Professor Carl Heneghan, director of the Centre for Evidence-Based Medicine at Oxford University, said coronavirus was ‘disappearing at a rate that’s speeding up’, and urged politicians to ‘open up businesses’ to prevent a second wave of deaths caused by economic collapse.
Conservative ex-leader Iain Duncan Smith said: ‘We need to move fast. The threat facing us now, outweighing coronavirus, is that of a failing economy.’
Tory former Cabinet minister John Redwood said: ‘We are going to have unemployment on a scale not seen for many a year... unless we get furloughed people to work.’
London has recorded fewer than 100 new cases of coronavirus every day for the past fortnight, compared to more than 1,000 a day at the beginning of April.
Figures released by Public Health England last night revealed just 24 people in London tested positive on May 16, and just 51 tested positive on May 15 – the most recent days for which reliable data is available.

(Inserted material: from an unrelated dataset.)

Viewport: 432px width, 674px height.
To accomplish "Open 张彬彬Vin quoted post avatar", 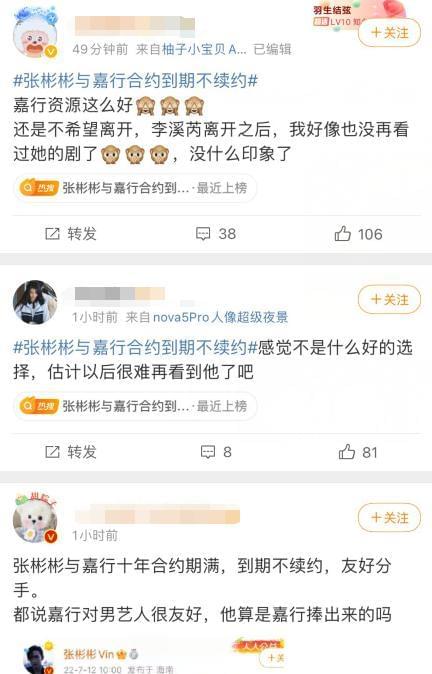I will (37, 659).
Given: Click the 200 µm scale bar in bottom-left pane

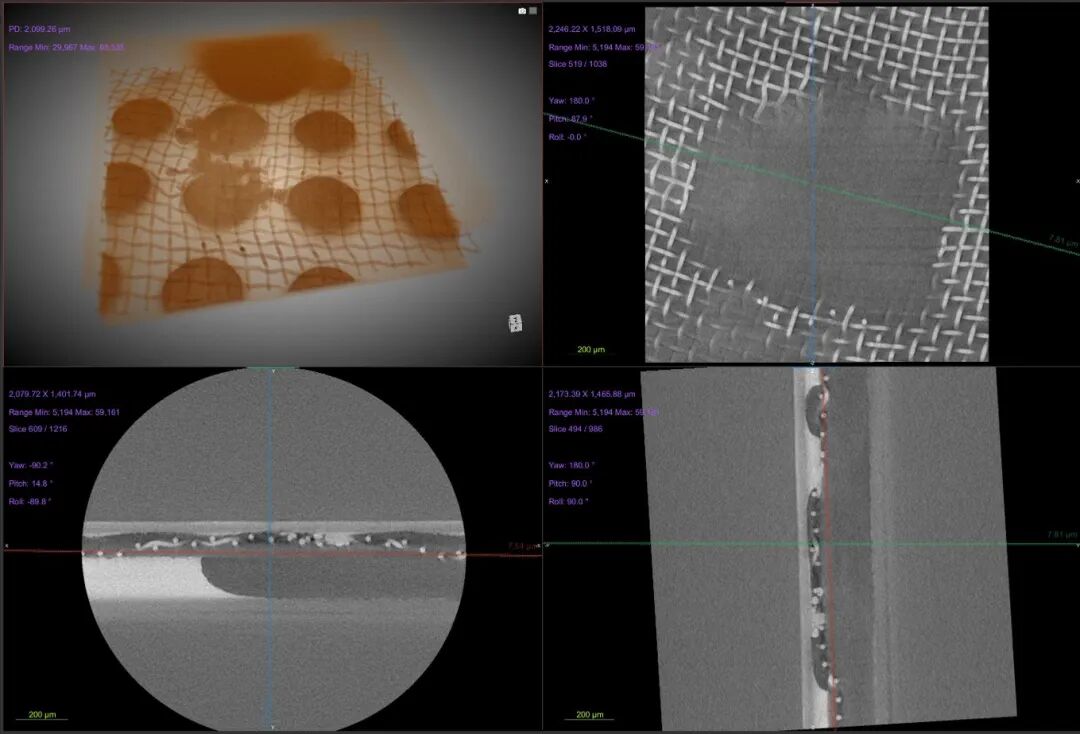Looking at the screenshot, I should [x=42, y=716].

Deaths in hospitals peaked six weeks ago, and since then three quarters of NHS trusts in England have seen death rates fall.
Yesterday, more than half of NHS hospital trusts – 126 out of 218 – reported no new coronavirus deaths, and a third have gone successive days with no new deaths. This compares with 41 reporting no new deaths on April 8. Two deaths of patients under 40 reported in last two days, both had underlying health conditions.

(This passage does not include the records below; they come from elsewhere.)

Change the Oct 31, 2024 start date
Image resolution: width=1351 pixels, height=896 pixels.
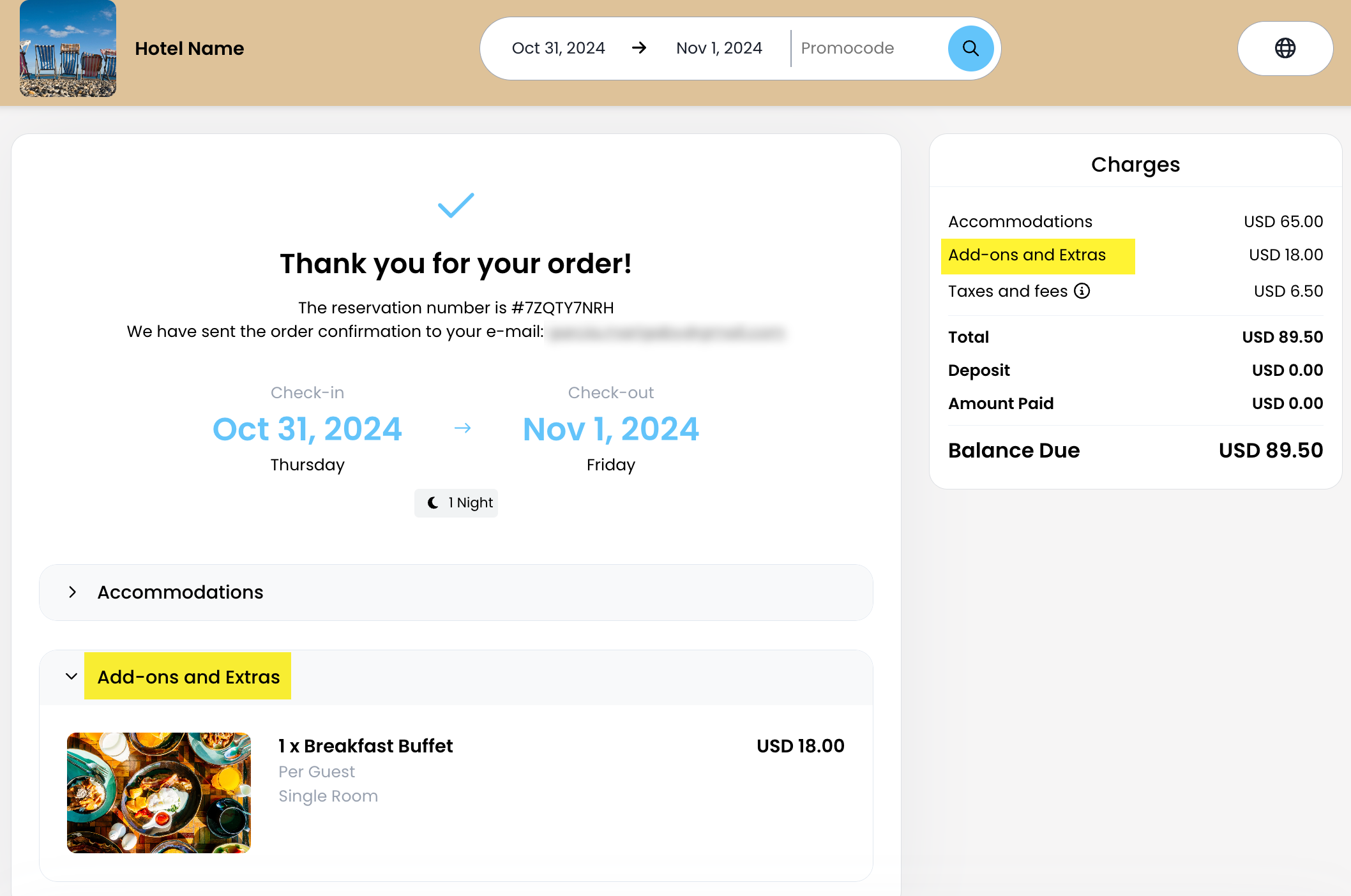coord(558,49)
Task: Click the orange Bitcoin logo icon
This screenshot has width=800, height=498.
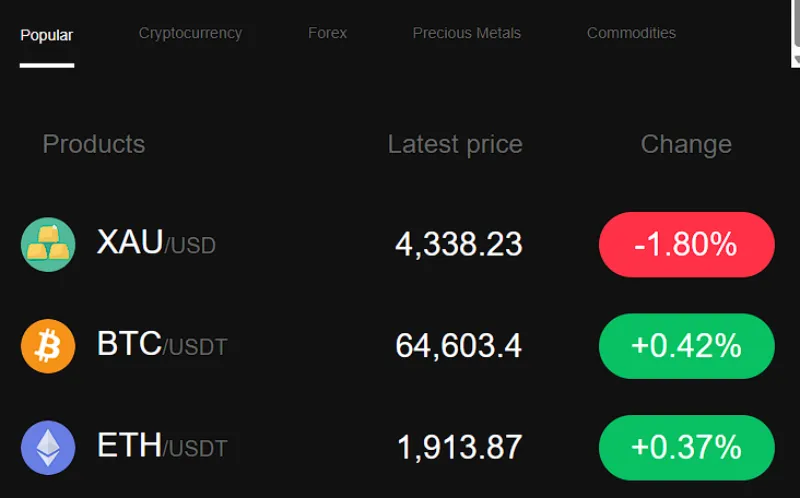Action: [x=48, y=346]
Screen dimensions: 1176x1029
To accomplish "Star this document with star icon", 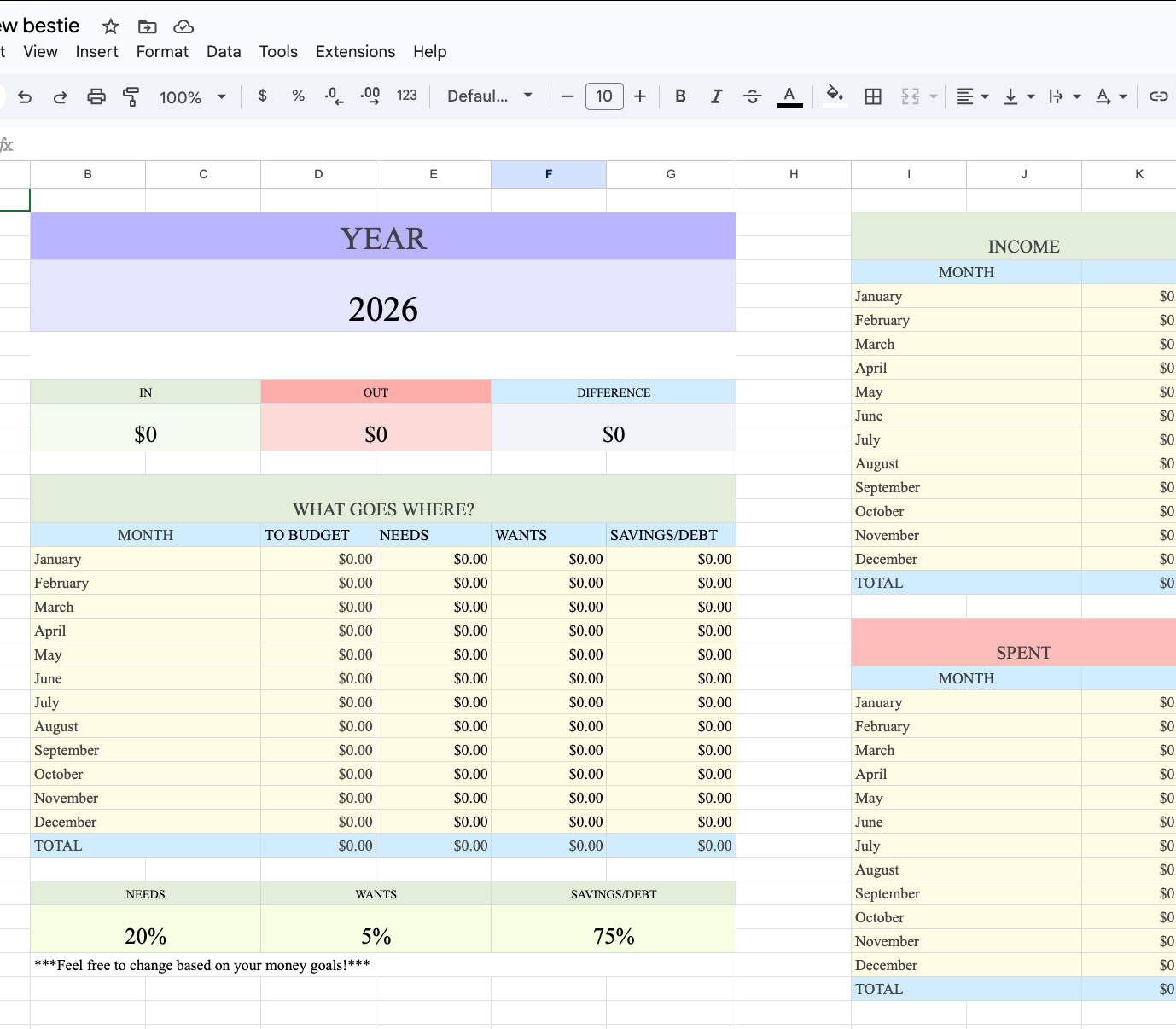I will tap(110, 26).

Health Secretary Matt Hancock revealed last night that around one in six people in London and one in 20 elsewhere in England have had coronavirus.
An antibody surveillance study led by the Office for National Statistics (ONS) suggests 17 per cent of people in London and around 5 per cent in England have tested positive for antibodies to coronavirus.
Today, the ONS will publish a new estimate of the R-rate, which ministers want to keep below a value of one, or R1. But a Whitehall source said it was already much lower than the headline rate, suggesting ministers have more room to ease lockdown. The source said the headline R-rate was about 0.75, but Government experts said privately that in the community it was more like 0.5. Last night, MPs warned the threat of a tanking economy now outweighed the risk from corona.
They said that unless the exit from lockdown accelerated the UK would face a rate of unemployment not seen since the Thirties.
Business leaders said firms were ‘ fully ready to open’, adding: ‘Another week closed is another week closer to business failure.’
The figures will add to calls to lift lockdown in London, which contributes a quarter of Britain’s GDP.
Some 1.8million people nationwide have signed up for Universal Credit since lockdown began, and the Government’s furlough scheme pays 7.5million people.
Experts have warned that if lockdown continues more firms will shut, triggering redundancies.
Businesses in the hospitality and retail industries are begging the Government to trust them to reopen with social distancing rules.
Kate Nicholls, of the umbrella group UK Hospitality, said: ‘If we leave it much longer many businesses won’t survive and we will see redundancies. We are ready to go from July 4. Parts of the sector... could be ready more quickly.’
Emma McClarkin, of the British Beer & Pub Association, said: ‘The 27,000 pubs in the UK with beer gardens will be amongst the best placed to re-open under social distancing conditions and so should be amongst the first to reopen.’
But Downing Street said it was too early to be certain the virus was under control.
The Prime Minister’s official spokesman insisted that ‘extreme caution’ was needed in order not to ‘risk the sacrifice of the public in suppressing the spread of the infection.’